Webhooks

Webhook Subscriptions is an advanced feature for developers that allows you to be notified of new events via a webhook sent from EASI’R to an endpoint (i.e. HTTP URL) you control.

For example, when a new entity is created, updated or deleted, and a webhook subscription exists for the event in question, EASI'R will send a HTTP POST request to your API endpoint (URL) containing the data of the entity. The data will be in the request body in JSON format.

Data Structure

Webhook requests are always of the type POST.

The webhook data structure is the same as a GET request to the same entity. For example, the data received on a contact_created webhook is the same as the data received when requesting GET /accounts/:accountId/contacts/:contactId.

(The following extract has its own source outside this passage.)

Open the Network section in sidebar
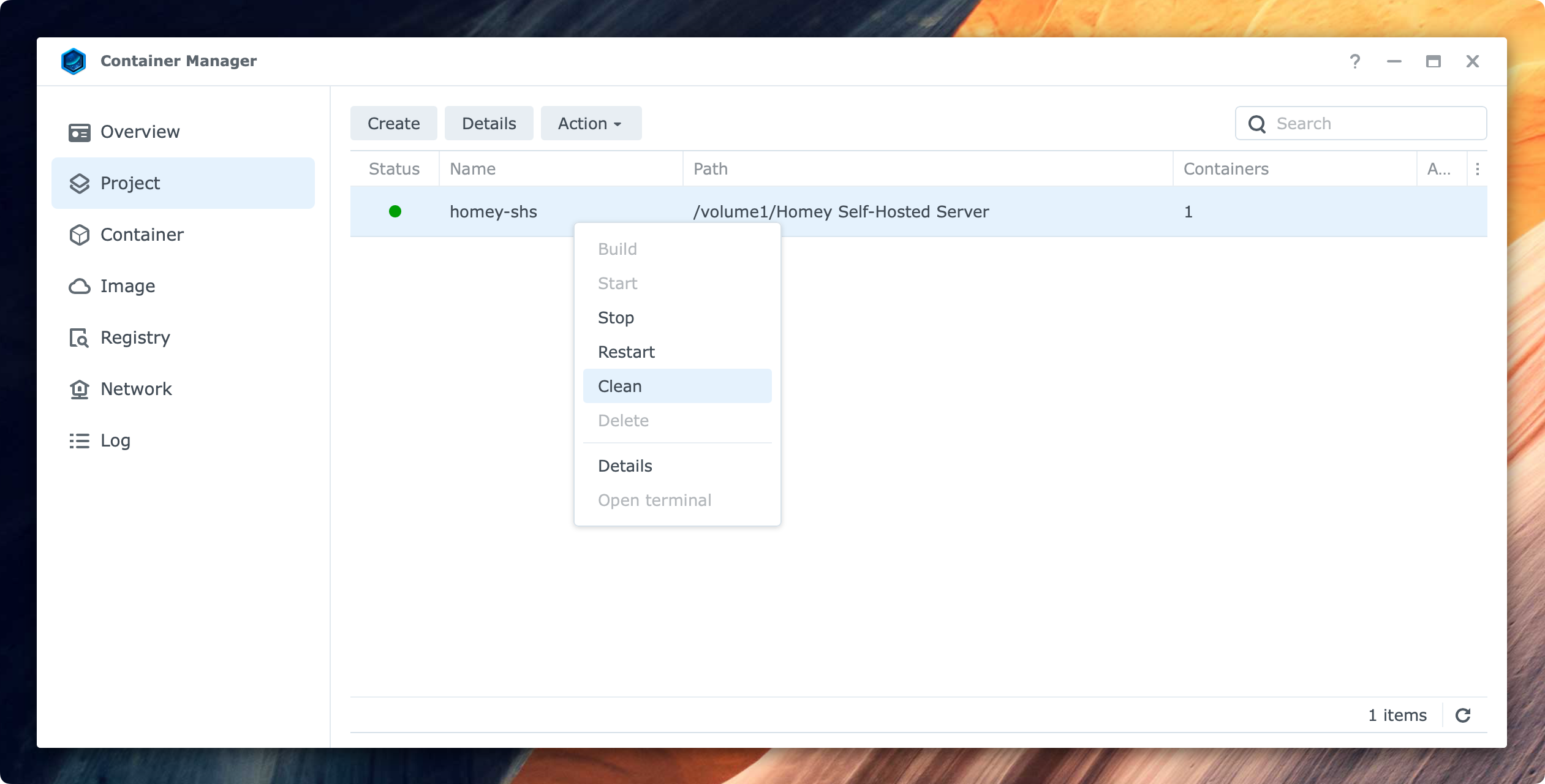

Only data from the point of webhook creation is be transmitted to your endpoint, you cannot receive any data from before the webhook is created.

Headers

Verification Token

You can verify that the webhook is authorized by using the verification token option when creating the webhook. Using the verification token, the webhook HTTP body is hashed using SHA1 along with the token, and the hash is sent in the X-Zebra-Verification-Hash HTTP header.

Format: sha1(request_body + verification_token)

Request timestamp

The X-Timestamp header contains the timestamp of when the webhook was generated.

Executing user

On relevant webhooks, the X-Zebra-Executor-User header contains the ID of the user performing the action.

Error handling

The timeout of a webhook request is 5 seconds.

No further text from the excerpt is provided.